◆ PROVIDED TEXT ◆
From left to right- Shereen Shabnam, 16(sister), Mallika Khatoon,45(mother), Muhammad Yousuf,49 (father), Son Anshu,aged 2 in grandfather's lap,Shareen Akhtar,20(wife, of Abrar, Sister of hound Ibrar),Naseem Akhtar, 26(sister).

In this three-part series, TwoCircles.net profiles the three youth from Rajouri who were killed in an alleged ‘fake encounter’ in Shopian district of Kashmir on July 18, and posed off as militants. While Army and Police have both called for an investigation, the families have maintained their innocence. In this series, TwoCircles.net correspondent Ayushi Malik pieces together the last moments the trio shared with their families. 

By Ayushi Malik, TwoCircles.net

Rajouri: It has been nearly two weeks of uncertainty for the families of three Rajouri youth who were allegedly killed in an encounter in Shopian district of Kashmir on July 18. The families, who recognized their kin through photographs on social media, are in a state of shock and grief.

The family of one of the slain youth Abrar Ahmad (25) lives in village Tarkassi, around 25 kilometres from main town Rajouri. On approaching the house, wailing cries of the family members can be heard.

Abrar’s father Mohammad Yousaf, who suffers from multiple ailments, is distraught. His worn-out eyes speak of agony as he remembers the last moments he spent with his son in Dhok – a place at top of the mountains where they go in summers to graze their cattle.  

Abrar accompanied his father to Dhok for two days and helped him get settled there by grazing the cattle and collecting firewood for him. On returning, he went to visit his in-laws before leaving for Shopian. “Jab yahan se gaya to apne sasural gaya aur jab jane ka time aya to sabne bola ki ja baap se milke aa par who darr ke nahi aya ki main janne nahi dunga. Mujhe dar tha corona ka, yeh to mere zehen main hi ni tha (When he left from Dhok, he went to see his in-laws. They told him to meet me before leaving for Shopian but he feared I won’t allow him. I was scared of him contracting coronavirus but I would have never thought this would happen.)

little Anshu plays about unknown of the tragedy

Abrar, left home with his sixteen-year-old brother-in-law also named Abrar on foot on July 16 looking for labour work in Kashmir. Carrying only Rs. 500, a pair of Chappals and a bottle of milk, which the family spotted in the videos of their rented room, he had left for Shopian.

Abrar’s young wife Shareen Akhtar is still unable to come to terms with the unimaginable loss. She has lost two family members to the encounter, her husband Abrar and brother, also named Abrar.

Talking with TwoCircles.net, Shareen said that her husband had given her Rs 1500 and his ATM cards before leaving and said he would take money from his brothers if needed. “Jane se pehle bola ki agar main tumhare paas baithunga to mere bache aur tumhara pait kahan se pallunga? (Before he left he told me how can I feed you and my son if I stay here with you?),” she shared.

Downhill from the family home is the newly built two-room house Abrar was building for his wife and son. “He built it with his own hands. Carrying the cement, bricks and sand on his shoulders,” his grieving family said.

Abrar’s sister Shabnam said that he had gone to earn money to finish construction on his house.

◆ EXTRACTED RECORDS ◆
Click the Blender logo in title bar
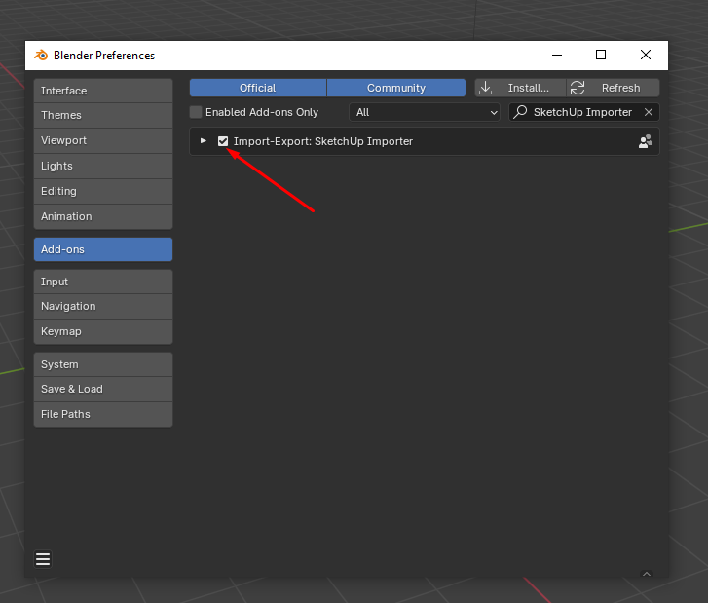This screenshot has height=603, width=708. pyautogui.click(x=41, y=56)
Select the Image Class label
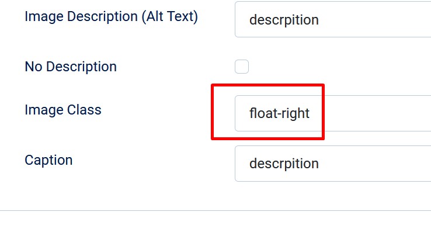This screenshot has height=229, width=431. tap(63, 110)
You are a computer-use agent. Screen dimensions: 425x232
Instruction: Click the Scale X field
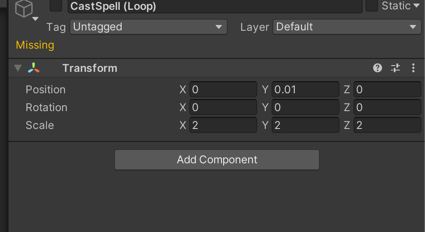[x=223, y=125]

...

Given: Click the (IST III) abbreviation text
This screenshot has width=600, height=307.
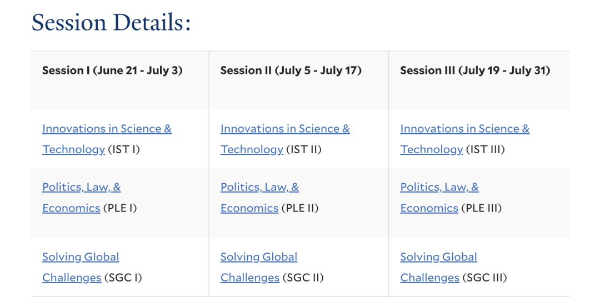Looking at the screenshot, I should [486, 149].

◆ REQUIRED ACTION 1 ◆
Reproduce the passage of the article on the Rajouri youth that begins at the words "little Anshu plays" and stops after the words "left for Shopian.".
◆ REQUIRED ACTION 2 ◆
Resume the article on the Rajouri youth from its last sentence and continue writing it.
The entries come from a separate source unrelated to the article.

◆ WRITTEN ANSWER 1 ◆
little Anshu plays about unknown of the tragedy

Abrar, left home with his sixteen-year-old brother-in-law also named Abrar on foot on July 16 looking for labour work in Kashmir. Carrying only Rs. 500, a pair of Chappals and a bottle of milk, which the family spotted in the videos of their rented room, he had left for Shopian.

◆ WRITTEN ANSWER 2 ◆
Ghar abhi kacha hai. Usko plaster karane ke paise kamane ke liye hi gaya tha Shopian (The house isn’t complete yet. He went to Shopian to make money so that he can get his house plastered.),” said his father Yousuf.

The newly built house is a stark reminder of their loss.

A makeshift entrance is made out of a wooden ladder and sandbags leading to the front door of the newly constructed house. The windows on each side of the front door are draped with the trampoline.

Abrar’s wife Shareen sits at the front door unable to come inside. The family shows me around the house consisting of a bedroom, kitchen, lobby, storeroom and a bathroom. In the lobby is a refrigerator young Abrar had gifted his sister Shareen. She is quick to add that he had promised to gift her a TV for the new house too.

“Young Abrar was a loving member of the family who would take care of the day to day needs of his sister. When his brother in law was away in Kuwait, he would bring her milk and ration almost every day for her,” Yousaf said.

Shareen takes out her husband’s clothes, photographs and the marriage certificate with a blank expression. His clothes are hanging on the bedroom wall untouched, and so does the utensils in the small dimly lit kitchen.

Unable to step into the bedroom, she stood in the drawing-room and showed me the yellow suit Abrar had brought for Anshu, who was playing and hopping around the house. “Apne hathon se banaya hai ghar usne. Aur plaster karana chahata tha to kaise mana kar deta jane se (He built this home with his own bare hands. Now he wished to plaster it. How could I say no to him?),” his teary-eyed father said.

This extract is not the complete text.